# Pike Island Flathead - 37"



## Walleye_RBY (Apr 19, 2013)

:B

No wipers, but did get this fine fellow on a 5" swim shad ;-) anyone wants to go let me know... This is the Pike Island Dam fishing area...


----------



## thedudeabides (Apr 13, 2009)

Nice fish Walleye! Did you pull that up over the railing!?
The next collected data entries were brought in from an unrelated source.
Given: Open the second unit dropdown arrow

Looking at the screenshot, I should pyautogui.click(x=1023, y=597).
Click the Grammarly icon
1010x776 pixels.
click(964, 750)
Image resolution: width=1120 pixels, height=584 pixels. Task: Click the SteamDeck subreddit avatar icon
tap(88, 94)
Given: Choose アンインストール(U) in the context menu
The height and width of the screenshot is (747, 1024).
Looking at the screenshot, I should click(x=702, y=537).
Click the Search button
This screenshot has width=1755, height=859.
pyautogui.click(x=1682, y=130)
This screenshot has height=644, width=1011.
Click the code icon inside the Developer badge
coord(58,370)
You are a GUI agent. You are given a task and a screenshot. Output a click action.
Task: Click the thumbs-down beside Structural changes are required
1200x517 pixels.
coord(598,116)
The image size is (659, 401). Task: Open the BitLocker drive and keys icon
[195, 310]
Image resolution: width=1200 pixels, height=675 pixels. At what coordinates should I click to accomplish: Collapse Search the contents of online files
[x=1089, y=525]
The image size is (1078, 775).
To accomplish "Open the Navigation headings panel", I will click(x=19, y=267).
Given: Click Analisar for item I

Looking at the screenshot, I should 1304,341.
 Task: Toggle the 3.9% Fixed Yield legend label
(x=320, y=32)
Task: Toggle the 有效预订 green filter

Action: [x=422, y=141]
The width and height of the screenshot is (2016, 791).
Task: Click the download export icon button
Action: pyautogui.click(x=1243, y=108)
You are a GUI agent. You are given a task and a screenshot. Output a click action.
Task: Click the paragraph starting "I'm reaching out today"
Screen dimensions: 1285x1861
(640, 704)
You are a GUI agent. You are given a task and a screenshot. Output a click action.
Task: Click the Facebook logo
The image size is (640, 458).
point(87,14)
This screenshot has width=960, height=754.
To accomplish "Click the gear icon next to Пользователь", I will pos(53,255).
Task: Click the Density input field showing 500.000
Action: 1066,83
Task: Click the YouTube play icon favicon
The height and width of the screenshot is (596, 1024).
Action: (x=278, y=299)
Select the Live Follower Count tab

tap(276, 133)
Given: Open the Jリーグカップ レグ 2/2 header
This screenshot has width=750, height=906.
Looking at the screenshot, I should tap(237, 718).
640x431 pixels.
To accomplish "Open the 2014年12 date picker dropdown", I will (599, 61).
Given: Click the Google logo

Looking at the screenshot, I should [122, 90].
posted using Outdoor Hub Campfire


----------



## Walleye_RBY (Apr 19, 2013)

Nope my boy went below to land him... and thanks


----------



## hujack007 (Jun 2, 2010)

Great fish was this on 5-15 i wanted to go down it was just alil to windy for me&that dam grass cutting thing I had to deal with...


----------



## Walleye_RBY (Apr 19, 2013)

Think it was the 14th, day before but it was still very very windy... shoot me a line if you want to hit the river


----------



## hujack007 (Jun 2, 2010)

Im going to try and go down tomorrow afternoon pending weather or rain. I'm supposed to goto a graduation party tonight but I might not and head down soon as I get home around 5:30, I will know by 4P.M. today.


----------



## FishinFireman25 (Jun 2, 2013)

Awesome catch!!


----------



## Walleye_RBY (Apr 19, 2013)

Thanks


----------



## hujack007 (Jun 2, 2010)

Hey I was down there Friday, 5/31 think you was fishing next to me. I had a long week at work 50+ hours and left soon after you I was beat and there where ******* fisherman saying they where going to take the whole pier. 1 fisherman cant use no 5 or 6 poles how ever many he had. I did decent, 2 channels 2 small mouth and a sheep head


----------



## Walleye_RBY (Apr 19, 2013)

YEA !!!! The red headed guy ??? Ugh lolololol Hey I got my boat up here if you want to go ??


----------



## hujack007 (Jun 2, 2010)

Walleye_RBY said:


> YEA !!!! The red headed guy ??? Ugh lolololol Hey I got my boat up here if you want to go ??


Yes W.T.H.? I had my wife bring my kid and her friend and kid down and he just looked at us like a A-hole. Unreal.. I went down to relieve some stress after work too only get more worked up.


----------